Saint Vincent Hospital in Worcester, Mass., and the union representing 800 nurses at the facility will resume negotiations April 26, the first talks since nurses went on strike March 8, according to both sides.
A federal mediator scheduled the talks April 23, after discussions with the Massachusetts Nurses Association and Saint Vincent, the union said. The hospital is part of Dallas-based Tenet Healthcare.
"We will negotiate as hard and long as it takes to reach an agreement and get back where we have always belonged — at the bedside caring for our patients and the community we have served with pride for so many years," Marlena Pellegrino, a longtime nurse at the hospital and co-chair of the nurses local bargaining unit of the Massachusetts Nurses Association, said in a news release.
The scheduled negotiations come during the eighth week of the strike.

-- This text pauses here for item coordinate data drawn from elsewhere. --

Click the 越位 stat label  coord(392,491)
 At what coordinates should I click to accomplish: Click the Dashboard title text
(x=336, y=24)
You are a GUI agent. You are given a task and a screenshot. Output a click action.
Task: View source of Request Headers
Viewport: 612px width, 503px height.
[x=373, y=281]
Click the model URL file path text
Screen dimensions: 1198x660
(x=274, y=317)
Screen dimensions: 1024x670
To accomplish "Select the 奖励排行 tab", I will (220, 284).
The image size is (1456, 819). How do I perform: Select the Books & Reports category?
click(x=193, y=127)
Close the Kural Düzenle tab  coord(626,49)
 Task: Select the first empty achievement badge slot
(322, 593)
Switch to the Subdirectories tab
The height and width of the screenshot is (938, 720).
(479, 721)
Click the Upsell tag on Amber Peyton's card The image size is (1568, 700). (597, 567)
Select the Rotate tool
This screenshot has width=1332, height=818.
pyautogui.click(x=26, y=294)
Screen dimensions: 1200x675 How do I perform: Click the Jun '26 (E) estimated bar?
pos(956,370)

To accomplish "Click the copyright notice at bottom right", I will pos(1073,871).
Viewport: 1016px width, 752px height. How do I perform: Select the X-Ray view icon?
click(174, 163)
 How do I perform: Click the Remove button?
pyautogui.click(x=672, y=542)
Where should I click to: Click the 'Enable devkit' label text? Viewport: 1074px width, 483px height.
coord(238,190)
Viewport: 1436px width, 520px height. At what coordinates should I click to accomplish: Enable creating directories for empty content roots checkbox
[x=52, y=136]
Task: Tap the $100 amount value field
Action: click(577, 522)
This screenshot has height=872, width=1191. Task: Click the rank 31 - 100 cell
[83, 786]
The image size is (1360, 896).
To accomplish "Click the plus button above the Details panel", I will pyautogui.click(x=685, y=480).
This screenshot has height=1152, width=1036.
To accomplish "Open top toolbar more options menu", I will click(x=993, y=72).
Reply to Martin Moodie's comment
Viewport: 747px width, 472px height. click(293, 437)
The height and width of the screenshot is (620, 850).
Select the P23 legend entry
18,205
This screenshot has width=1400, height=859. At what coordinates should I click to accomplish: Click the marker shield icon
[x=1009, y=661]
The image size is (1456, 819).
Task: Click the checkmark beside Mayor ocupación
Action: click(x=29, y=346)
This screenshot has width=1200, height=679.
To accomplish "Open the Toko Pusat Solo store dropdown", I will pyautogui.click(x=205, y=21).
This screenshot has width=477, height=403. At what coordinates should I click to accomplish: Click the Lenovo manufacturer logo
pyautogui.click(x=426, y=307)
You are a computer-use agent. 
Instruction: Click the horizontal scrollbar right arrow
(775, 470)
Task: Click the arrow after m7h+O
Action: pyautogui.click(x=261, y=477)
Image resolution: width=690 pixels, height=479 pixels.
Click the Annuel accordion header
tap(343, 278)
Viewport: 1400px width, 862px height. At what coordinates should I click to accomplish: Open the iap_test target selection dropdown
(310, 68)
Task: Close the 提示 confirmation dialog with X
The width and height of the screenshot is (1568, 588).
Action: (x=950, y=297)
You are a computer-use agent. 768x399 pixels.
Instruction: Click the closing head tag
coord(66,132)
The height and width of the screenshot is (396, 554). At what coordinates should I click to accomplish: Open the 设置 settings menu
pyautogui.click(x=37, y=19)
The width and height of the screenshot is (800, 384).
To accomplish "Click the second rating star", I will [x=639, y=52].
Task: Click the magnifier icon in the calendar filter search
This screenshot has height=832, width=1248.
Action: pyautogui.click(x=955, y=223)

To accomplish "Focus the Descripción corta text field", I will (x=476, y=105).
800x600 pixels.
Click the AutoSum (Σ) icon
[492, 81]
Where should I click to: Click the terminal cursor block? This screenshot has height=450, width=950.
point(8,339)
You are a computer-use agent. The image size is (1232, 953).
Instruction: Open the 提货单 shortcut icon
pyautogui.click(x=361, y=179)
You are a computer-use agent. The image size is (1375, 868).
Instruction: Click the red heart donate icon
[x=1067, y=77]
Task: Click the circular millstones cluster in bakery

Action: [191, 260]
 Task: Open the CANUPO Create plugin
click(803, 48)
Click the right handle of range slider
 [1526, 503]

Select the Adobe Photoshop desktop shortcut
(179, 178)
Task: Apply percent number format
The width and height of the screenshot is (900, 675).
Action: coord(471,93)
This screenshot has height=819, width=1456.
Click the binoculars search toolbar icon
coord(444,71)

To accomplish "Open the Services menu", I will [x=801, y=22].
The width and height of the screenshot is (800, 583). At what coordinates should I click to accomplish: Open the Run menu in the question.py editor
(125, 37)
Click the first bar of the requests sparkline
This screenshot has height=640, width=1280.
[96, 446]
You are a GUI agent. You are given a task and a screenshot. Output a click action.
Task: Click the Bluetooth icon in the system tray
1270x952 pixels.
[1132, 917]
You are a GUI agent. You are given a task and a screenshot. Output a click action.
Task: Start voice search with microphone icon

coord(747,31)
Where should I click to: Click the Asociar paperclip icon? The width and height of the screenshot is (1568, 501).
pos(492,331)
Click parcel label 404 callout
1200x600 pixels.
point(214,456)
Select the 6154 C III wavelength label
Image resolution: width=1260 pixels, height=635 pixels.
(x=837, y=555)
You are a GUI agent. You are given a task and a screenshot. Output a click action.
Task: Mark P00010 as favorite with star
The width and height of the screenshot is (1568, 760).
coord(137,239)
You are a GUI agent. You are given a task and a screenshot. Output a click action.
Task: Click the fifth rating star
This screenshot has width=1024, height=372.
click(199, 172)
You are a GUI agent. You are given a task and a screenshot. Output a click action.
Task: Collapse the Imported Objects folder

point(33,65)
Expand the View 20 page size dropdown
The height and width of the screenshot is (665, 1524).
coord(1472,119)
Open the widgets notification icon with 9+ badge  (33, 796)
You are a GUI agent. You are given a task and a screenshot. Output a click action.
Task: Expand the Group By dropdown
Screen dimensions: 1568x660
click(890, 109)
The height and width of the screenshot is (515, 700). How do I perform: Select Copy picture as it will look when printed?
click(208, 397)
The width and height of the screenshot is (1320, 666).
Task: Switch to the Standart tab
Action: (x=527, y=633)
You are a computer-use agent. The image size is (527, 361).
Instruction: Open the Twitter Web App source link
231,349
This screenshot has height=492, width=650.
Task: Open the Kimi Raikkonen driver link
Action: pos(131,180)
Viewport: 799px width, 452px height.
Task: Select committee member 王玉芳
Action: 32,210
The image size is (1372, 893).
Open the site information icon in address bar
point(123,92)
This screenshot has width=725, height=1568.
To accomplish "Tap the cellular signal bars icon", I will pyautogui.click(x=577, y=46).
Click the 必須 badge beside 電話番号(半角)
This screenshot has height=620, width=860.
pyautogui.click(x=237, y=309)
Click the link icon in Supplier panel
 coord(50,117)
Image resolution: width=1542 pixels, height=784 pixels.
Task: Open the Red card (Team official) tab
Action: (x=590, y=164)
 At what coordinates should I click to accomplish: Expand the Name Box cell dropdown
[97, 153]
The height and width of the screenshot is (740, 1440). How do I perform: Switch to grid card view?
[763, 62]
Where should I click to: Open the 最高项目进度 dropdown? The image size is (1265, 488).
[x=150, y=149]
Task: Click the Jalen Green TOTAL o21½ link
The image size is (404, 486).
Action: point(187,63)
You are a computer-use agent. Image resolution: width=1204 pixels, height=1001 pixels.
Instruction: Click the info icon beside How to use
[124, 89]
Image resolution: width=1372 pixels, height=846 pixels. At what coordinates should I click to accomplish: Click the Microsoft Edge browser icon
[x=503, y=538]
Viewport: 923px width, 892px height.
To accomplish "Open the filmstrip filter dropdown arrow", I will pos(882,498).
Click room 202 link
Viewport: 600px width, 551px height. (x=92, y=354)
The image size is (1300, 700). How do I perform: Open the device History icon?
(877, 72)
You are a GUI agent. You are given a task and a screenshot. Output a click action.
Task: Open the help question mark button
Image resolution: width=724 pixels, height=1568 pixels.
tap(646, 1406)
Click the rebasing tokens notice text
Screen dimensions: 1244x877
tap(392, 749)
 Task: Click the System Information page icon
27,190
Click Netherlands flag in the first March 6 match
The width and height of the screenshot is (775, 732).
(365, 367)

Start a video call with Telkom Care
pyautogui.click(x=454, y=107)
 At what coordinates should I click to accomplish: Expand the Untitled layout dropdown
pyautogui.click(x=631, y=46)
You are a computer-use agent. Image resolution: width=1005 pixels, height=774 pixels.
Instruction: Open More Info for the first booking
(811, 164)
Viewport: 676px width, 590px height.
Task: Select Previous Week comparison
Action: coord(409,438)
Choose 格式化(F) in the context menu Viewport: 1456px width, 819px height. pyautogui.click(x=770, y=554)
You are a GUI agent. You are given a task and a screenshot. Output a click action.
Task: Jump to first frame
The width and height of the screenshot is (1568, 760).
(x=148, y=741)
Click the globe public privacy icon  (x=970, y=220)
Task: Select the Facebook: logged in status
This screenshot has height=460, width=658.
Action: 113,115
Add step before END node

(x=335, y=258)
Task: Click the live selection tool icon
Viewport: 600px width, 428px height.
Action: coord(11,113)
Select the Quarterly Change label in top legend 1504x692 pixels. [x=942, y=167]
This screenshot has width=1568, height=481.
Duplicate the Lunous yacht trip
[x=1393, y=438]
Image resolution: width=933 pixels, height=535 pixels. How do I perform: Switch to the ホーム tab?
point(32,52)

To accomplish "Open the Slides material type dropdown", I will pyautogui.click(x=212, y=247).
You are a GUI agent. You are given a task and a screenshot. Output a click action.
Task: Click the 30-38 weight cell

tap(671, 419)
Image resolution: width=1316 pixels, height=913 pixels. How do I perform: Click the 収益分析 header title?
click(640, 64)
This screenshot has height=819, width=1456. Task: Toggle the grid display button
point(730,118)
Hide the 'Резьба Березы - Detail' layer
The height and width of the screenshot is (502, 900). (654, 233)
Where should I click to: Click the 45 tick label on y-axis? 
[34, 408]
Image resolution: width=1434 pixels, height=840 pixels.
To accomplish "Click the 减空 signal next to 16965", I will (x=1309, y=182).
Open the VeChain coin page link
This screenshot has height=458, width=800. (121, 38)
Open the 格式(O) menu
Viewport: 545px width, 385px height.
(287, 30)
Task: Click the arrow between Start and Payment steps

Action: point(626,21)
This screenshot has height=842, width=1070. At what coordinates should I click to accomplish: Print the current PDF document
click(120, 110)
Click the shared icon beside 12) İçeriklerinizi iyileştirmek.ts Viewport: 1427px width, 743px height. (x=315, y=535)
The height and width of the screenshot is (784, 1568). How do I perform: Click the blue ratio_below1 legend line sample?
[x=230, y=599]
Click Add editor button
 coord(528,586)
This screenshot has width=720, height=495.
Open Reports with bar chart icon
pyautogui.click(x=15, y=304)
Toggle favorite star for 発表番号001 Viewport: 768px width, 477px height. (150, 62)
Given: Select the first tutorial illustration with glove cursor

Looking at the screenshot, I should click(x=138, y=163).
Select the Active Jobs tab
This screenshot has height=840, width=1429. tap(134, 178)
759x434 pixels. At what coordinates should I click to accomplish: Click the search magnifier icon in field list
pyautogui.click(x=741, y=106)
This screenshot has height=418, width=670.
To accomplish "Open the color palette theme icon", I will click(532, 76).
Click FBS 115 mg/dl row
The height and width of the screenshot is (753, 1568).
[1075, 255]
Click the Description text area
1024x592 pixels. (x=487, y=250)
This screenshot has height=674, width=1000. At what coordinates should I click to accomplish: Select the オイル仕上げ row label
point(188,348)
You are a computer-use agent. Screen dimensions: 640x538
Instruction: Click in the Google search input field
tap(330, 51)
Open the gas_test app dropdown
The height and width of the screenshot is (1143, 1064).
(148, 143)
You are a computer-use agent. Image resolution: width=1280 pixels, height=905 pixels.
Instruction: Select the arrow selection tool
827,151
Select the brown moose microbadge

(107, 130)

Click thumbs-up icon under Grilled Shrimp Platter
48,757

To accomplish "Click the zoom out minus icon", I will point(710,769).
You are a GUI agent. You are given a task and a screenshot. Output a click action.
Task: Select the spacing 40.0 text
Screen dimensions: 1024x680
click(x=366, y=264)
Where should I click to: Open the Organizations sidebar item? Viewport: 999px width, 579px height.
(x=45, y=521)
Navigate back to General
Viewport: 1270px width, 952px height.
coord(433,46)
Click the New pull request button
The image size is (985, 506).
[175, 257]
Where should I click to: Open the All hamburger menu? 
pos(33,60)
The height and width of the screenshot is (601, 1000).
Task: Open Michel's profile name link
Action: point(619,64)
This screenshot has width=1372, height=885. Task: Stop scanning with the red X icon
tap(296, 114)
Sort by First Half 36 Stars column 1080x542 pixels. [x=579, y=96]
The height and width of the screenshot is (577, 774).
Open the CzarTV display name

The Massachusetts Nurses Association seeks a 4-1 patient-to-nurse ratio on medical/surgical floors and telemetry units, in most cases, with a resource nurse as needed to coordinate care and provide support with complex cases. The union also seeks more emergency department staffing and more nurses to help with urgent and critical situations on the medical/surgical floors.
The hospital says the union's staffing demands are unreasonable. The hospital said it has offered expanding a 4-1 patient-to-nurse ratio to three of eight medical/surgical floors, a critical care float nurse who would always be available, and ensuring a nurse on a med-surg floor does not have more than four COVID-19 patients at given time, the Telegram & Gazette reported April 3. The hospital also said it has offered a generous wage and benefit proposal, according to the newspaper.